Türkiye 2008-2021 yılları arasında tarımsal üretimde 213 zararlı etken maddenin kullanımını yasakladı. Güngör yasaklı etken madde konusundaysa başka bir çelişkiye dikkat çekti. Pestisit üretimi yapan yerel şirketlerin yasaklanacak maddeleri önceden öğrendiğini ve bu nedenle yıl içinde getirecekleri etken maddeden 4-5 kat daha fazla getirerek stok yaptıklarını açıkladı. Güngör, şirketlerin bakanlığa ellerinde stok olduğunu söyleyip yasaklı olmasına rağmen o maddeyi üretmeye böylece devam ettiğini bakanlığın da buna göz yumduğunu aktardı. Güngör hem sınırdan gelen kaçak maddelere uygulanan cezaların hem de yasaklamaların sorunu çözmediğini ciddi bir denetim açığı olduğuna değindi.

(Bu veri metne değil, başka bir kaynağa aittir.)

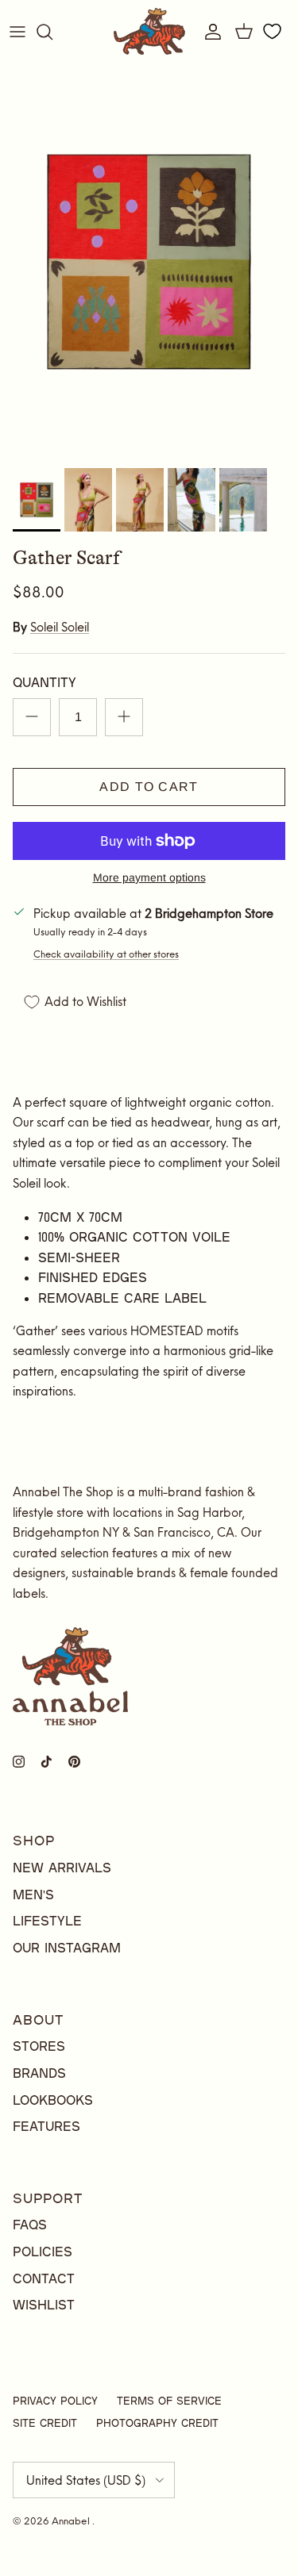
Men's (33, 1894)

Güngör de en çok ilaç bayisinin Antalya’da olduğunu Antalya’yı sırasıyla Manisa, Mersin, Urfa ve Adana’nın takip ettiğini belirtti. “Antalya’da 750-800 arasında ilaç bayisi var. Normalde bir ziraat mühendisinin ruhsat alıp bakanlığın izniyle ilaç bayisi açması gerekir. Ama ülkemizde teknik yetkinliğe haiz olmayan bir çiftçi de bu bayileri açabiliyor. Bakanlığın örneğin Antalya’da sınırlı sayıda görevli birkaç ziraat mühendisi var. Bu mühendisler 800 bayiyi yılda 2 kere bile denetlemekte zorlanıyorlar” dedi.

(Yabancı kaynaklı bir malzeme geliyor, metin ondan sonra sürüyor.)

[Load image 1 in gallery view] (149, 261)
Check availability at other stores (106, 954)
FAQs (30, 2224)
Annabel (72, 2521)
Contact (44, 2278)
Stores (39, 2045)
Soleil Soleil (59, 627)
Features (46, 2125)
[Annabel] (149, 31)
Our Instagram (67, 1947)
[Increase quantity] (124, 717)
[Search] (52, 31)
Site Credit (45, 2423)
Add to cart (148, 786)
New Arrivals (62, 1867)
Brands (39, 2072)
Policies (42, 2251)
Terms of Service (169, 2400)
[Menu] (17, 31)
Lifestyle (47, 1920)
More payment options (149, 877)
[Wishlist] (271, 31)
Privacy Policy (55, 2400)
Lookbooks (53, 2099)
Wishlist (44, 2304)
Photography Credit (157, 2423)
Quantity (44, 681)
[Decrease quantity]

“Ürünleri inceleyecek laboratuvarlar şart”
Güngör ciddi bir tarımsal üretim yapılıp ve ihtiyaca cevap verilebilmesi için pestisit kullanılması gerektiğini söyleyip ekledi:
“Türkiye’de ekonomik öneme sahip 75 kültür bitkisi (domates, patlıcan, narenciye vb.) var. Bu bitkileri tehdit eden tescil edilmiş toplam 600 tane zararlı, hastalık ve yabancı ot mevcut. Ülkemizde bu zararlılara, otlara ve hastalıklara karşı mücadele etmedikçe verim alamazsınız. Yabancı otları, zararlıları kontrol etmezseniz ürünler delik deşik olur. Ama çiftlerimiz teknik bilgileri bilmeden tavsiyelere uymadan bu ilaçları uyguluyorlar. Toprakta yıllar içinde ilaçlara direnç kazanan zararlıyı ortadan kaldırmak için üretici kullanması gereken ölçünün 5 katı ilaç kullanıyor. Bizler de bu ürünleri tüketmek zorunda kalıyoruz. Ülkede ürünlerdeki kalıntıları tespit edecek laboratuvarlar şart. Meyve sebze hallerinde bile bu laboratuvarlar olmalı.”